(Activity list)
1. In the excerpt about Sarah Chayes in Afghanistan, what job brought her to the country in 2001?
2. Resume the excerpt about Sarah Chayes in Afghanistan from its last sentence, in the same voice.

(Extract)
------------------------------
Each Sunday this summer, we’re sharing an essay from the archives that provides a rare first-person account of history as it unfolded. This week, we’re highlighting Sarah Chayes’s essay on her experience living and working in Afghanistan after the fall of the Taliban in 2001—and how she came to understand that Washington was complicit in the systemic corruption that crippled the Afghan state.
“The disaster in Afghanistan—and the United States’ complicity in allowing corruption to cripple the Afghan state and make it loathsome to its own people—is not only a failure of U.S. foreign policymaking,” she wrote in September 2021. “It is also a mirror, reflecting back a more florid version of the type of corruption that has long been undermining American democracy, as well.”
Chayes arrived in Afghanistan in 2001 to cover the U.S. invasion and the toppling of the Taliban as a correspondent for National Public Radio. As the country underwent enormous change, she committed to staying put and helping communities rebuild. By 2005, Chayes was working in Kandahar, having established a cooperative aimed at helping local farmers produce goods other than opium. For the business to operate legally, it was required to make a deposit at the national bank, but when Chayes attempted to do so, the clerk barked at her, “Come back tomorrow.” The subtext was clear, Chayes writes; “Come back tomorrow—with the money.” This was far from unusual. “Almost every interaction with a government official, including teachers and doctors, involved extortion,” she writes. And Afghan people “paid not just in cash but also in a far more valuable commodity: their dignity.”
------------------------------
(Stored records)

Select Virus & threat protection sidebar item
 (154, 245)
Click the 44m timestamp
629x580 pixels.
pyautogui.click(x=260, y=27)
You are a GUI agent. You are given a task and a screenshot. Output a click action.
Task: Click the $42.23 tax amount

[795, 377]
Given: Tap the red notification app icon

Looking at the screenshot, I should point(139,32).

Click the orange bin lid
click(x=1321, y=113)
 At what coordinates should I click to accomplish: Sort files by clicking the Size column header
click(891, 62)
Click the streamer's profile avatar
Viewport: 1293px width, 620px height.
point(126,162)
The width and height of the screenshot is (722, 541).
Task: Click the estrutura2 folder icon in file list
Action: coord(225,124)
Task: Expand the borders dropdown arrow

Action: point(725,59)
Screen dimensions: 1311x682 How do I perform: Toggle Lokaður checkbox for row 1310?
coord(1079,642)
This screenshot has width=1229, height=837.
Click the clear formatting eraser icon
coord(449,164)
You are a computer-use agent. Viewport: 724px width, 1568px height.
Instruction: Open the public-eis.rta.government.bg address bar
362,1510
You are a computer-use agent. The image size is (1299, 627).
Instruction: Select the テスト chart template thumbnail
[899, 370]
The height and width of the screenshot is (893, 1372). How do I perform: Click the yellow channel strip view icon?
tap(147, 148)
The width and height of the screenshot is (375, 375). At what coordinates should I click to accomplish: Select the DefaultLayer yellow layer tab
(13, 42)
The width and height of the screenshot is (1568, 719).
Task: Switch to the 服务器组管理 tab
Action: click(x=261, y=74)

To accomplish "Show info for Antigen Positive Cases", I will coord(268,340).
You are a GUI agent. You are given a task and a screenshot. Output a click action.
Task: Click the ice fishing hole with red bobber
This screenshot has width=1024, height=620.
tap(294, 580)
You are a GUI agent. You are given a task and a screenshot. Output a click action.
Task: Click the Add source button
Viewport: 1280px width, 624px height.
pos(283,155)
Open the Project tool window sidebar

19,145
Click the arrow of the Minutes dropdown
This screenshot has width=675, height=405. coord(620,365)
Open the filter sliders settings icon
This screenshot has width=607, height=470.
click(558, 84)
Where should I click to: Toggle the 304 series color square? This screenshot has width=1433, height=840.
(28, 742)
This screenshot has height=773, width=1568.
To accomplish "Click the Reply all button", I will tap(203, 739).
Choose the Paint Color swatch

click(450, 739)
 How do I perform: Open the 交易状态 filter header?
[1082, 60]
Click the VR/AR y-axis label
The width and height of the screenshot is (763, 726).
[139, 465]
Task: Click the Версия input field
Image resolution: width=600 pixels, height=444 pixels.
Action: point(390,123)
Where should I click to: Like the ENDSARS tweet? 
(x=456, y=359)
------------------------------
(Solved tasks)
1. She came as a correspondent for National Public Radio, covering the U.S. invasion and the fall of the Taliban.

2.
Over time, Chayes came to understand the depth of the problem. “Corruption in U.S.-occupied Afghanistan wasn’t just a matter of constant street-level shakedowns,” she writes. “It was a system.” By 2009, she had become a special adviser to the top U.S. military commander in Afghanistan, General Stanley McChrystal. Although she dedicated her efforts to establishing an anticorruption task force, her plans were never implemented. Many officials in the Pentagon and the State Department “subscribed to the belief that corruption was just part of Afghan culture—as if anyone willingly accepts being humiliated and robbed by government officials.”
As U.S. troops withdrew in the summer of 2021 and the Taliban swiftly took control of the country, it should not have surprised anyone that the Afghan people did not fight on behalf of the corrupt government in Kabul. But for Chayes there was another, deeper truth: Afghanistan and the United States suffered similar problems despite being vastly different places. “When it comes to allowing profiteers to influence policy and allowing corrupt and self-serving leaders to cripple the state and anger its citizens, the two countries have much in common.” In recent decades, American leaders have lost two wars, colluded in a burgeoning opioid crisis, bungled the response to the COVID-19 pandemic, and hastened environmental catastrophes, among other things. “And how have the architects of these disasters and their cronies been doing?” Chayes asks. “Never better.”